Standard JWT Claims Explained
The JWT specification defines several registered claims that have standardized meanings:
- iss (Issuer):Identifies who created and signed the token. Typically a URL like "https://auth.example.com".
- sub (Subject): The principal the token represents, usually a user ID or email address.
- aud (Audience):The intended recipient of the token. A token meant for "https://api.example.com" should be rejected by other services.
- exp (Expiration Time): A Unix timestamp after which the token must not be accepted. Tokens without exp never expire, which is a security risk.
- iat (Issued At): The Unix timestamp when the token was created. Useful for determining token age.
- nbf (Not Before): A Unix timestamp before which the token must not be accepted. Used for tokens that should activate in the future.
- jti (JWT ID): A unique identifier for the token, used to prevent replay attacks.
Tips and Best Practices
- Never put sensitive data in a JWT payload: Since anyone can decode a JWT, never include passwords, credit card numbers, or other secrets in the payload. Use encryption (JWE) if you need confidential claims.
- Always set an expiration (exp) claim: Tokens without expiration are valid forever if compromised. Short-lived tokens (15-60 minutes for access tokens) limit the damage window.
- Check the algorithm in the header: Make sure the token uses a strong algorithm like RS256 or ES256 for production systems. HS256 is simpler but requires sharing a secret key between issuer and verifier.
- Validate tokens server-side: Decoding is not verification. Always verify the signature, expiration, issuer, and audience on your server before trusting the claims in a JWT.
- Use this tool for debugging, not production: Browser-based decoders are for inspection during development. Production token validation should happen in your backend with a proper JWT library.

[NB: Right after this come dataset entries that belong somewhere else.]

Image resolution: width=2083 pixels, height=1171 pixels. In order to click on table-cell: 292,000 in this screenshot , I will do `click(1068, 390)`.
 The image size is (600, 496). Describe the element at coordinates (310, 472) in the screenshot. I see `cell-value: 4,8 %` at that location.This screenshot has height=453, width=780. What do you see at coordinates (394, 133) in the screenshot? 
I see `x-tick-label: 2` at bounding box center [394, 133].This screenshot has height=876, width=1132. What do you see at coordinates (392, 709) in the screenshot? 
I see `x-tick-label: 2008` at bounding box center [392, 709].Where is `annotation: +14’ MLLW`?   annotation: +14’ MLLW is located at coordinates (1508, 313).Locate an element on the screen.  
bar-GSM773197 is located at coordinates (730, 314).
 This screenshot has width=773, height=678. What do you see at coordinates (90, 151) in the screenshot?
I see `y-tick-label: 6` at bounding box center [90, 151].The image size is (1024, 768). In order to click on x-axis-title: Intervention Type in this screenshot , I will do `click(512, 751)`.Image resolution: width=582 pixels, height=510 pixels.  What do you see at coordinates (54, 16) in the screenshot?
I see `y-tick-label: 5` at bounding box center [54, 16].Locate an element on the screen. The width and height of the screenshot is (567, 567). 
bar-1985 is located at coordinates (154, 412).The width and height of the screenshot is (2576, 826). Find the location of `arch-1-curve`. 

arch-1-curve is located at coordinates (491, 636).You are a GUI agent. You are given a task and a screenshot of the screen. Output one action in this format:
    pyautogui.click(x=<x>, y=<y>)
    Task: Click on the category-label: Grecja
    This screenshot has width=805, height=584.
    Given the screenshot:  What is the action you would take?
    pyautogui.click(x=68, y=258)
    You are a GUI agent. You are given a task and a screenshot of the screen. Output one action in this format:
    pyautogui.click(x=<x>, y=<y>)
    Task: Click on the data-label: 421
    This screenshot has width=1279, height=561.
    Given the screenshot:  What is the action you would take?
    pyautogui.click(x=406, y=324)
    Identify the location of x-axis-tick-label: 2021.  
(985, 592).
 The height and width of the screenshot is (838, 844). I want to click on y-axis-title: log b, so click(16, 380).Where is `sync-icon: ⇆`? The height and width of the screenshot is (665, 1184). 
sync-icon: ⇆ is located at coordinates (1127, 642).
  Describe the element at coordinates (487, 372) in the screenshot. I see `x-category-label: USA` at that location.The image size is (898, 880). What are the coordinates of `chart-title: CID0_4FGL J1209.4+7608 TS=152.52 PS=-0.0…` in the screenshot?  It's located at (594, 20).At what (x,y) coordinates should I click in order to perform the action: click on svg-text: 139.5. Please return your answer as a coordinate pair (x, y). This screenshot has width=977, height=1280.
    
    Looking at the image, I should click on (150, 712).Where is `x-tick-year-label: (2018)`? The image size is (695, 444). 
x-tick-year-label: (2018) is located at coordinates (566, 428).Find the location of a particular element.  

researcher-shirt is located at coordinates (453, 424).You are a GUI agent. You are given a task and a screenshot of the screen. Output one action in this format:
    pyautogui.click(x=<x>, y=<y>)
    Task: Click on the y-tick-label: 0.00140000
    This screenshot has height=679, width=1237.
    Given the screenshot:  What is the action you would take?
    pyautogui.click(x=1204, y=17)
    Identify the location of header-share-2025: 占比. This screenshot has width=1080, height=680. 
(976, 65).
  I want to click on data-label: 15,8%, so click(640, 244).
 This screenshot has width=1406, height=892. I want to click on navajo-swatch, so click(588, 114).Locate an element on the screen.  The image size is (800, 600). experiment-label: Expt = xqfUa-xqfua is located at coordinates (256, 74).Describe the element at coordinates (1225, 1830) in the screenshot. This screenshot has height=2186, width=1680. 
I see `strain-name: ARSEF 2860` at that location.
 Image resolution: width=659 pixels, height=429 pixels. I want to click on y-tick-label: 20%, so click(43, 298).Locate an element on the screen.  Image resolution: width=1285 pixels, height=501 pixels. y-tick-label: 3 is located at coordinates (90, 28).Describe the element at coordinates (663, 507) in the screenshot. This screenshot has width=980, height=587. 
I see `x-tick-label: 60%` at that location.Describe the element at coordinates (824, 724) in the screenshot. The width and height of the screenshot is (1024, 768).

JWT Decoder vs JWT Verifier
A JWT decoder reads the contents of a token by Base64-decoding the header and payload. It works without any keys and shows you what the token contains. A JWT verifier goes further: it checks the cryptographic signature to confirm the token was issued by a trusted party and has not been modified. Verification requires the secret key (for HMAC) or the public key (for RSA/ECDSA).
This tool is a decoder, not a verifier. It is intentionally designed this way because sharing your signing keys with a web tool would be a security risk. For signature verification, use server-side libraries like jsonwebtoken (Node.js), PyJWT (Python), or java-jwt (Java) with your keys stored securely.